En Amsterdam frente a un autoretrato de Van Gogh, Ivette quedó anonadada, no podía dejar de verlo y sentirlo en profundidad. Era la misma sensación cuando años atrás supo que Humareda era un Maestro. Después de un largo rato de estar de pie frente al cuadro, Ivette notó que sus manos se estaban mojando. Bajo la vista y vio que estaban húmedas. Estaba llorando y no se había dado cuenta. Con cierta sensación de vergüenza corrió al baño de mujeres para lavarse la cara, allí otra mujer que se miraba frente al espejo la vio entrar, reconoció esas lágrimas, también estaba llorando, fue al encuentro de Ivette y se abrazaron. Dos desconocidas que no compartían ni siquiera el idioma se abrazaban llorando. Casi cien años después Van Gogh era comprendido en toda su dimensión.

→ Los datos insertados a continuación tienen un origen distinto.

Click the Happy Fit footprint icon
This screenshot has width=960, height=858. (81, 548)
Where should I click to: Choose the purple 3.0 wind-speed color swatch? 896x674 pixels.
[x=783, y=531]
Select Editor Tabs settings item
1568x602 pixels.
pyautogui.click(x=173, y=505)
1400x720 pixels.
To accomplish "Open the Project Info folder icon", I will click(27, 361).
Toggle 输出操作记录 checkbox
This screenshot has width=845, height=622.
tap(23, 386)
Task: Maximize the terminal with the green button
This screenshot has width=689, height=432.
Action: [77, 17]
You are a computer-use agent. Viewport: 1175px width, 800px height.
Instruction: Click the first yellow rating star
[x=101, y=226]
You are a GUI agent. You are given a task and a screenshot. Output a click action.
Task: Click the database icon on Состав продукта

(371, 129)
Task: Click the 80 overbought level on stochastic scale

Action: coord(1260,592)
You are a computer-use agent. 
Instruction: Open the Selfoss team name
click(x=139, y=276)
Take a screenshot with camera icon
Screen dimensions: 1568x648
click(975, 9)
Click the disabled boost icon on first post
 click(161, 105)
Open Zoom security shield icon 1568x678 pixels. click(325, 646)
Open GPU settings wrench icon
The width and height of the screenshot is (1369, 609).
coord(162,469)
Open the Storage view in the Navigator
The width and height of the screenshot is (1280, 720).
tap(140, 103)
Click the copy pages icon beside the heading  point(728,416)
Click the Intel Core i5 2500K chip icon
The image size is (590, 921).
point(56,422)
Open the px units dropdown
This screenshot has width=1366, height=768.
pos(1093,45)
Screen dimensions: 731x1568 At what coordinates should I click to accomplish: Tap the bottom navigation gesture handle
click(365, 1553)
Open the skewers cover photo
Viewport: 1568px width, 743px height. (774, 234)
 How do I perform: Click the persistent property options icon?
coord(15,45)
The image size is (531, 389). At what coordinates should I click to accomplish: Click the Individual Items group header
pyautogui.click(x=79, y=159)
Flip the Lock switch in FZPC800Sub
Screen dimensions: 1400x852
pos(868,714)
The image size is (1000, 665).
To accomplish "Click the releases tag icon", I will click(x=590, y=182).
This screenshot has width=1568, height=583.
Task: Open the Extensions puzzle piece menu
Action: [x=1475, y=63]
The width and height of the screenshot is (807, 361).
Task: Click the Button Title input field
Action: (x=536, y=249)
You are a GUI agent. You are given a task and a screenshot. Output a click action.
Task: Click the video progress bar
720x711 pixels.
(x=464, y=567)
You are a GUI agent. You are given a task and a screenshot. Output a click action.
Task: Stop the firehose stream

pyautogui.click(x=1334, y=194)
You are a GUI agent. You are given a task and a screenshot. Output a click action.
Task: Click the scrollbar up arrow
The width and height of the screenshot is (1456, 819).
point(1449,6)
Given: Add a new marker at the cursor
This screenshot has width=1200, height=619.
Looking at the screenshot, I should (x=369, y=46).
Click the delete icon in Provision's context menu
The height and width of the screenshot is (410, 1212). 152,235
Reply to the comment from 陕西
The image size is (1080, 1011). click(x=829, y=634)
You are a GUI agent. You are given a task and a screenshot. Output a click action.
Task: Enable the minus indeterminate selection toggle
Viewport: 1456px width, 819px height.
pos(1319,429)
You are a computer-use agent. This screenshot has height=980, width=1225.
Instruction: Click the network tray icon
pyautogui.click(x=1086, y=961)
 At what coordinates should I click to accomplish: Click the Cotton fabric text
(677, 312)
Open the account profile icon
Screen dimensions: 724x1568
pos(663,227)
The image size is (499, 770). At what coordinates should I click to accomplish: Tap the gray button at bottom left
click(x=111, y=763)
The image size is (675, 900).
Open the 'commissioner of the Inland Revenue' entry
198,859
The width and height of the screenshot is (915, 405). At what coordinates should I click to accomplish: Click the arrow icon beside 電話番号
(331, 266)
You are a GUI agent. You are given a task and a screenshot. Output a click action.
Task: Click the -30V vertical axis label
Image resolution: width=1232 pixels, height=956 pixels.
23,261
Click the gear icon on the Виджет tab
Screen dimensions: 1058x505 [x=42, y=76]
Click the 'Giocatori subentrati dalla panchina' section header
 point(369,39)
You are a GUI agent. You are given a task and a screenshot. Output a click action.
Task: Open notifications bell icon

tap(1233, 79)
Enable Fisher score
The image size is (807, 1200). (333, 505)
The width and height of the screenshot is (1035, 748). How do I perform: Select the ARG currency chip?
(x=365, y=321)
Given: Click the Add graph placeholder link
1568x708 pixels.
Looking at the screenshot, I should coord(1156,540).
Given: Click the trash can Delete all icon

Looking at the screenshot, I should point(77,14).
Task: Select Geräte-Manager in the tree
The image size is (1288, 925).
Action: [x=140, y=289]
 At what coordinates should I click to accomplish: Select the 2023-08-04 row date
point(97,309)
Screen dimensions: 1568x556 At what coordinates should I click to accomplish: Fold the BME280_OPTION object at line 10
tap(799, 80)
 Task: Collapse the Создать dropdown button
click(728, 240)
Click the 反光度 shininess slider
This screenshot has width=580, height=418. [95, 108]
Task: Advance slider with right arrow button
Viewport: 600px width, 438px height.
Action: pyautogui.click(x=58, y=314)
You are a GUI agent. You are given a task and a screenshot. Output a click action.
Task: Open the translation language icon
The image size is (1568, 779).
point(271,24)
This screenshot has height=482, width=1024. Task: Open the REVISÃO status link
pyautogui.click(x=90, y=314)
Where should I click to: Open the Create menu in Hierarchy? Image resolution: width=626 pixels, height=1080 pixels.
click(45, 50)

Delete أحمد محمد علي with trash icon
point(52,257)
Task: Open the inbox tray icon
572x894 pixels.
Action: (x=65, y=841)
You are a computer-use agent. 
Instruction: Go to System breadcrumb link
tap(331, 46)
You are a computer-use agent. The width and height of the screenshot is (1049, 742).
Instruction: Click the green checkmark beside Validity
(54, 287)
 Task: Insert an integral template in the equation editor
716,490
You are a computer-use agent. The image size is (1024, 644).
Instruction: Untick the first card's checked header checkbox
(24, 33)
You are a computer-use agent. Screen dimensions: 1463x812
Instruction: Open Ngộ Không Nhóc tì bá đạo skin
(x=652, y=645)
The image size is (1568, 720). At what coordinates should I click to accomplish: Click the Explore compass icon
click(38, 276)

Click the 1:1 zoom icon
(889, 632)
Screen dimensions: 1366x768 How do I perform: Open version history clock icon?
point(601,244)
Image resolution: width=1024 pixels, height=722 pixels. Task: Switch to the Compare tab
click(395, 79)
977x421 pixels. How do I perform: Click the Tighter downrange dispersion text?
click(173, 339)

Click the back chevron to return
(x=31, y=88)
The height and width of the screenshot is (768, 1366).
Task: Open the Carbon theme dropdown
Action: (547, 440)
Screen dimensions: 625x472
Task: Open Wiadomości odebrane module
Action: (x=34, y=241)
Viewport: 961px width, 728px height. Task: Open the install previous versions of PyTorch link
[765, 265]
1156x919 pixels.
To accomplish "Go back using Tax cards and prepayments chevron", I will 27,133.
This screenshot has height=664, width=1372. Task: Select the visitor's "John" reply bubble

El arte es la religión del sentimiento” , Juan Manuel de Prada.

Años antes Humareda visitaba por última vez a Ivette, hablaron poco o mucho, no importa. Humareda sabía que era su última visita cuando se subió al taxi y desde ahí se despidió con un largo adiós. Murió pocos días después.

De vuelta a París, Ivette y Alfredo fueron al cementerio a cumplir su palabra al director del colegio. Mientras buscaban la tumba de Sartre se encontraron con un viejo compatriota de sus años de estudiantes. Frente a la tumba de César Vallejo, Ivette se puso a llorar. La rosa que era para Sartre se quedó con Vallejo.

Cuando nació Diego, el primer hijo de Alfredo e Ivette, fue puesto en una incubadora. Humareda le pregunto por qué, y el médico le contesto que estaba prematuro. “¿Prematuro para ver a las chicas a las 5:30?” le dijo Humareda. El primer día de vida de Diego Alcalde Taboada,  el pintor Humareda se dedicó a dibujarlo.

De Ivette y Alfredo se pueden contar muchas más historias, sus vidas dan para un libro o dos, historias tantas que apenas me atrevo mencionar una de cuando se fueron a vivir a la sierra de Lima mientras pintaban pueblitos, y como la gente más sencilla comprendió el valor de su oficio al punto de pedirles que les pintasen su casa, o de niños que se paraban largo rato frente al paisaje que retrataban para poder aparecer en sus cuadros. A ninguno de ellos les importaba cuánto valiese el cuadro o que famosos serían los pintores, pero si entendían lo mismo que el Papa Julio II cuando mando a Miguel Ángel pintar la Sixtina, y es la importancia del arte, lo que significa un paisaje, un retrato y aparecer ahí. El aliento de un instante congelado en la belleza de un trazo. El arte es un oficio cruel, porque duele al artista sacarlo de dentro y duele también al espectador al comprenderlo. Porque los artistas son los guardianes de la belleza, belleza que no se puede explicar, solo vivir, como Víctor Humareda que hizo de su vida una obra de arte.